The new rules do not look the same everywhere. Some governments have opted for direct bans on under‑16 accounts, placing legal responsibility on social platforms to prevent sign‑ups and ongoing use. Others focus on stronger parental consent, content filters, and screen‑time controls instead of blanket bans. Australia’s rules are already in force, treating platforms as responsible for stopping under‑16s from creating or using accounts. The UAE has announced that children under 15 cannot operate personal social media accounts, with teenagers aged 15 and 16 allowed access only under tighter safeguards and with mandatory age checks to follow. The UK has announced an under‑16 social media ban that names TikTok, Instagram, YouTube, Facebook, Snapchat, and X and requires “highly effective age assurance” from platforms, with enforcement targeted for spring 2027. For users, this creates fragmented, region‑specific experiences and different hurdles depending on where they live.

How AI Age Verification and Facial Scans Work

To enforce an under‑16 social media ban, companies are shifting from self‑reported birthdays to AI age verification systems. One of the fastest‑growing tools is facial recognition age verification, where users upload a selfie or short video and an algorithm estimates their age based on facial features. Some systems delete the image after analysis but may keep anonymised data to improve their models. Other methods include scanning a government‑issued digital ID and matching it to a selfie, using credit card or payment verification, checking subscriber data from mobile carriers, or plugging into third‑party identity services. Australia’s law avoids naming a single technology and instead tells platforms to take “reasonable steps” to keep under‑16s out, while the UAE requires solutions that go beyond self‑declared ages. In practice, platforms often combine several checks, especially when a user appears close to the legal age threshold.

Biometrics, ID Checks and Fragmented User Journeys

Social media ID checks now span everything from digital ID uploads to biometric age estimation. A typical sign‑up flow might ask for a date of birth, then trigger extra checks—such as a selfie scan, digital ID, or parental approval—if the system suspects a user could be under the minimum age. Because laws differ, a teenager may face strict biometric checks in one country and only basic parental consent in another, even on the same platform. Some governments prefer government‑issued digital IDs and mobile carrier verification; others encourage device‑level parental controls, especially for younger teens. This mix of tools means age verification technology feels inconsistent and sometimes confusing, especially when features like livestreaming or contact with strangers are restricted on some services but not others. The result is a fractured landscape where a user’s experience depends heavily on local law and platform‑specific choices.

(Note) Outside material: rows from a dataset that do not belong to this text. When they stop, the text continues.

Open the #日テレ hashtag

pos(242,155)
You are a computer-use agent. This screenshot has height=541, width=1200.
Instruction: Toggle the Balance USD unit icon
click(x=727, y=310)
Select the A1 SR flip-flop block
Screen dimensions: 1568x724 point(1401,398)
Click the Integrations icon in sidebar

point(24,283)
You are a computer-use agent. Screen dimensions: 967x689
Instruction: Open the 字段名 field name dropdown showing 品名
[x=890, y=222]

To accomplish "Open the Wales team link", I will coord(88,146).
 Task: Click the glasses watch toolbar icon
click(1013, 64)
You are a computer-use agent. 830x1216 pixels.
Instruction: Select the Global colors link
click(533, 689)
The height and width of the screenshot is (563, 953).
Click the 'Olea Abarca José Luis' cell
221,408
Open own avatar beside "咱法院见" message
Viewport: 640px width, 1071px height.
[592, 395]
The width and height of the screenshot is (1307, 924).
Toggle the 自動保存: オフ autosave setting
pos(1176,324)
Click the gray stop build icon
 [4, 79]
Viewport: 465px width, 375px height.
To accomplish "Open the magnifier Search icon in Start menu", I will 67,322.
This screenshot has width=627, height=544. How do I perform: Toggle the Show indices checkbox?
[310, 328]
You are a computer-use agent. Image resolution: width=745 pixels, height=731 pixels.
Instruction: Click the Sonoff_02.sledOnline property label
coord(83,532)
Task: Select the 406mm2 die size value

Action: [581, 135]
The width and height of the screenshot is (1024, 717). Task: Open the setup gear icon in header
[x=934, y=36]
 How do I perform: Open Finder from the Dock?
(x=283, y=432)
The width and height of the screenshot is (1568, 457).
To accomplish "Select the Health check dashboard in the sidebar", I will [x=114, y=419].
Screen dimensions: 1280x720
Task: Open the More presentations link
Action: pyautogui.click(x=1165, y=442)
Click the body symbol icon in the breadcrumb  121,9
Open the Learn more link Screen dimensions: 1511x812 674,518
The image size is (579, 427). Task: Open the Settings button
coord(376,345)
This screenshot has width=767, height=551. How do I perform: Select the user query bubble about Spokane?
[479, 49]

Privacy Risks, Data Collection and Real‑World Effectiveness

AI age verification and biometric tools raise major privacy questions. To decide who may access an account, platforms may request face scans, ID numbers, or other sensitive data. Users must trust that these details are stored securely, not reused for unrelated profiling, and deleted when no longer needed. While governments want stronger protections for children, critics worry about normalising facial recognition checks for everyday online services. There is also debate over how effective these systems are at keeping under‑16s away from social media, or whether determined teens will turn to unregulated sites and workarounds. Some countries instead emphasise parental oversight modes and content controls over strict bans. As more platforms adopt AI age verification, the balance between child safety, privacy, and user freedom will depend on transparent data practices, clear deletion policies, and independent testing of how accurate and fair these systems are in practice.